No-one is safe from the vileness of James McAvoy’s loathsome cop Bruce Robertson in this dark tale of ambition, not even Robertson himself, as he claws his way towards the coveted role of detective inspector in a grubby Edinburgh. This is the same grotesque larger-than-life world as Irvine Welsh’s hit Trainspotting but without Danny Boyle’s pounding vibe and cool soundtrack.
McAvoy, in a bad suit, rolls up his acting sleeves to play a study in deviousness and perversion and he does it brilliantly with just enough charm and humour in his coke-and-sex-fuelled escapades to keep the audience, if not quite on his side, at least terrifyingly riding along shotgun. Director Jon S. Baird has him grinning into the camera as if issuing a dare to stick with him.

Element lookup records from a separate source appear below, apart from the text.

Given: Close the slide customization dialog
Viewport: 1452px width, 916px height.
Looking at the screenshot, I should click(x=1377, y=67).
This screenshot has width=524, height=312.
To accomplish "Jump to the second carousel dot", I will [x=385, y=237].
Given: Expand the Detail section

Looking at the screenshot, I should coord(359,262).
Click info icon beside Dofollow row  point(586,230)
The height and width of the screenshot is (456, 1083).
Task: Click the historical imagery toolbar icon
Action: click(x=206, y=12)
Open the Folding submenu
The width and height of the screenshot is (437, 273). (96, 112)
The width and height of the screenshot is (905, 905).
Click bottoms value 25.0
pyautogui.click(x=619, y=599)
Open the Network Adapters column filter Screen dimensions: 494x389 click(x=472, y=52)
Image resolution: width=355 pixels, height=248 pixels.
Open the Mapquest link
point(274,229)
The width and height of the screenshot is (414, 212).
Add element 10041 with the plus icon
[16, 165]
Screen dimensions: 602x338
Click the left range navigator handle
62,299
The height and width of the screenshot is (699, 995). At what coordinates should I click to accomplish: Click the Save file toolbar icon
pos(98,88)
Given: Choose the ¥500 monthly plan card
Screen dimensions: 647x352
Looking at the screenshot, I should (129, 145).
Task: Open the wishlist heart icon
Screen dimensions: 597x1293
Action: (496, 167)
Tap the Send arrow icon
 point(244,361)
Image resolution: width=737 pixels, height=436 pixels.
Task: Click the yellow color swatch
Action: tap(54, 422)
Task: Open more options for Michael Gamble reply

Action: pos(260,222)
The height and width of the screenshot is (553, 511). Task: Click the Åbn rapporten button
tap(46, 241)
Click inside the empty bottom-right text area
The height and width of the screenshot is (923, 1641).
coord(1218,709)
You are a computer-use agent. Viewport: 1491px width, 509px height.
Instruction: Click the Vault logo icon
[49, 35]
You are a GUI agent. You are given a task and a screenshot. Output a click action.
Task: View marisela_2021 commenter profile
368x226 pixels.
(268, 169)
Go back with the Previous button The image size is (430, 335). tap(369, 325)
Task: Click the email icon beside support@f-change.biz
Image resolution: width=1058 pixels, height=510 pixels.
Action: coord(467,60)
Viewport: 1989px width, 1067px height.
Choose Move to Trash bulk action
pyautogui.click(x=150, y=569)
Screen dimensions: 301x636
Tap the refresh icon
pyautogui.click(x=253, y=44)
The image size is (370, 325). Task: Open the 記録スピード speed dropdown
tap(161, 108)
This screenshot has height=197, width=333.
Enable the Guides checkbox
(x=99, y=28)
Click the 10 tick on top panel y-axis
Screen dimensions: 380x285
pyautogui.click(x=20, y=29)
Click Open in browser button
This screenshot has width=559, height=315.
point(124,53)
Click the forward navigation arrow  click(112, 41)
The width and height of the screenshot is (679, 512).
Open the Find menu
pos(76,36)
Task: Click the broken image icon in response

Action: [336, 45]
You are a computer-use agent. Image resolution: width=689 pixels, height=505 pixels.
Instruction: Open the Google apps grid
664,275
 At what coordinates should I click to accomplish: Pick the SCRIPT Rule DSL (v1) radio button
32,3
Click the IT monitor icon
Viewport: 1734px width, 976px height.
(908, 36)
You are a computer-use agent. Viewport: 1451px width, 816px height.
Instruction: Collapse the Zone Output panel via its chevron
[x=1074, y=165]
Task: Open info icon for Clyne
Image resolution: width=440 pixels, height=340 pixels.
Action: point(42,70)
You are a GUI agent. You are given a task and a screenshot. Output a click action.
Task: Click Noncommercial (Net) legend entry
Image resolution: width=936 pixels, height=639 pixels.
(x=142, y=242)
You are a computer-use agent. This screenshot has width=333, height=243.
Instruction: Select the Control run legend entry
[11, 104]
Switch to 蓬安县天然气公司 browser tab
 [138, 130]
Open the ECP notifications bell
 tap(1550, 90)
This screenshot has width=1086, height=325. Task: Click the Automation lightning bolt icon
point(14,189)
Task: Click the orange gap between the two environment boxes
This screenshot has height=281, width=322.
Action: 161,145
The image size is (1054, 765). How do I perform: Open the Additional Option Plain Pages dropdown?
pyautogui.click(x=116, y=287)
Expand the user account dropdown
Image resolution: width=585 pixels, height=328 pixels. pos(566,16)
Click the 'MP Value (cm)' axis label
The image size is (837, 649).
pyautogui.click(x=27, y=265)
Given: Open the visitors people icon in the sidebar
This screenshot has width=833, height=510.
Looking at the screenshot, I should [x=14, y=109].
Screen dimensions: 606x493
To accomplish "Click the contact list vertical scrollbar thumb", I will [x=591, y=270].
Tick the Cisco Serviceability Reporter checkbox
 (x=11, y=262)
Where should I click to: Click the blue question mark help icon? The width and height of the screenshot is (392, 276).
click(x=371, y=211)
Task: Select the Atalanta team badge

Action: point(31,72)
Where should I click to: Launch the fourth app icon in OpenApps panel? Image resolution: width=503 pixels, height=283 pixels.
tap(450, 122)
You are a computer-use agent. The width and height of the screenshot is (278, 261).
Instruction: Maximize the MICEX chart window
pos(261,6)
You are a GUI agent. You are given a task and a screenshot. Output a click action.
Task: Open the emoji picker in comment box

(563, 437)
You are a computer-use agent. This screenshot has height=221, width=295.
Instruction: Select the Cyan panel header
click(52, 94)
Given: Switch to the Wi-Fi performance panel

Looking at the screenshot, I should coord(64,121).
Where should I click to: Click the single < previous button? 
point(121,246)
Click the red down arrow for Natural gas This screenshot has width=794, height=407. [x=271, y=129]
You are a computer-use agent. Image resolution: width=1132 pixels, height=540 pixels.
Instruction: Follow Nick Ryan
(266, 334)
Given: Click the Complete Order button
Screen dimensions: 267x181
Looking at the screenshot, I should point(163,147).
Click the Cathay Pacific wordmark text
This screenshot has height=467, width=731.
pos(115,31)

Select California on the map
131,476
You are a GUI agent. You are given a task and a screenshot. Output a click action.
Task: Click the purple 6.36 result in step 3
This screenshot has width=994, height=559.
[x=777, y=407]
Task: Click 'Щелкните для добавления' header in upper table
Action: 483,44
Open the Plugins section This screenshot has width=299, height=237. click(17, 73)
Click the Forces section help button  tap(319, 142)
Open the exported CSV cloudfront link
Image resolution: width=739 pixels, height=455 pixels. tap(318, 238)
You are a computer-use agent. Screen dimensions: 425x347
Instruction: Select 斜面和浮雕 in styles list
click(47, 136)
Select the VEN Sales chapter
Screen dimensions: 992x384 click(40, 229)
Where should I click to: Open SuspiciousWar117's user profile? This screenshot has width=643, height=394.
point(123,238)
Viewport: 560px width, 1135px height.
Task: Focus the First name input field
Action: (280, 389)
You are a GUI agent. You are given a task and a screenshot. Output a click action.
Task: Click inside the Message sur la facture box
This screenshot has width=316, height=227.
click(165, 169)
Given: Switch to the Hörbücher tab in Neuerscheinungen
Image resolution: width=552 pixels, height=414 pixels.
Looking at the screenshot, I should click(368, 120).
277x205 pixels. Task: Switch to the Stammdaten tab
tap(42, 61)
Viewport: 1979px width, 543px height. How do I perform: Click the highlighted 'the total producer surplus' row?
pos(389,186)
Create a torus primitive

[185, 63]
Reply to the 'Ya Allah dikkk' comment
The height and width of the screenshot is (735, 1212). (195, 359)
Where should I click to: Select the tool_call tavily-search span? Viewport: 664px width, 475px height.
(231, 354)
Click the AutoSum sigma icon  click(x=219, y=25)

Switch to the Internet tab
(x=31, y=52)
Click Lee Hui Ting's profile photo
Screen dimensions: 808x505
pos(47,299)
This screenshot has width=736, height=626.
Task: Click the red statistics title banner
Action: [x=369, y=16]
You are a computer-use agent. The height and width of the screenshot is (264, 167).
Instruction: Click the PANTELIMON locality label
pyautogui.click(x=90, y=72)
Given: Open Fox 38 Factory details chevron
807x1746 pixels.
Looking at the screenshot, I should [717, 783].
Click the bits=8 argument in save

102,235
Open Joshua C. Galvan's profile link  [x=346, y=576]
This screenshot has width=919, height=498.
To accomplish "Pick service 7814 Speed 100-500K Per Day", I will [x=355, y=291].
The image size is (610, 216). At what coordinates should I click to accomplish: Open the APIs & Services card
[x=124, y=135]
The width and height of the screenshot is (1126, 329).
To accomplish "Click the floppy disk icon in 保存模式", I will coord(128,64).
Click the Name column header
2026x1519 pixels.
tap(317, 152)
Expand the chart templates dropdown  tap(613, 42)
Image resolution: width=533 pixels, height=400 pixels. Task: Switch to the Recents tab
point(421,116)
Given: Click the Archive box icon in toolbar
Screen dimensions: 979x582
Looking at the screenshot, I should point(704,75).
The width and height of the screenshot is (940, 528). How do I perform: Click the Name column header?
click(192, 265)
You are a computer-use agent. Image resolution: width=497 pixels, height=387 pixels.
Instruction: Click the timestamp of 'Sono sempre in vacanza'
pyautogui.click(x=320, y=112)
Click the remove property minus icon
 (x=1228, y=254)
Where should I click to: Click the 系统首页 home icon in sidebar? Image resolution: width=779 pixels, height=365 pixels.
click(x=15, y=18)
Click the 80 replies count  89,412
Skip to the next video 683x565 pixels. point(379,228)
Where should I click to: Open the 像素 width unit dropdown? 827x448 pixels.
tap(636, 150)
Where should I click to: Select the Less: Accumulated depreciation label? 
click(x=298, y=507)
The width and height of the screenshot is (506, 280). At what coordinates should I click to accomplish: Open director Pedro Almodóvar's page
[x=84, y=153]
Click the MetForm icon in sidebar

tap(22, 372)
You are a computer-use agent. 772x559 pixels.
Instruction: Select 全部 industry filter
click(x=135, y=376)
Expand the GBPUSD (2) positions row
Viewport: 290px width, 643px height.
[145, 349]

Solving a murder case soon becomes secondary to the points Robertson can score bringing down his fellow colleagues and his preoccupation with rogering every lassie who wanders on screen. Despite his despicableness, Robertson is fun company and there are some deliciously un-PC laughs. With wall-to-wall sex, drugs and violence the R18 rating is well earned. Don’t try sneaking the kids into this one.
Inevitably things start to go badly and the film shifts tone, revealing Robertson as not just a dirty bugger but a real psychopath with destructive hallucinations and a traumatic past. With that the fun drains away and what starts off as a swaggering dark comedy takes a very black turn indeed.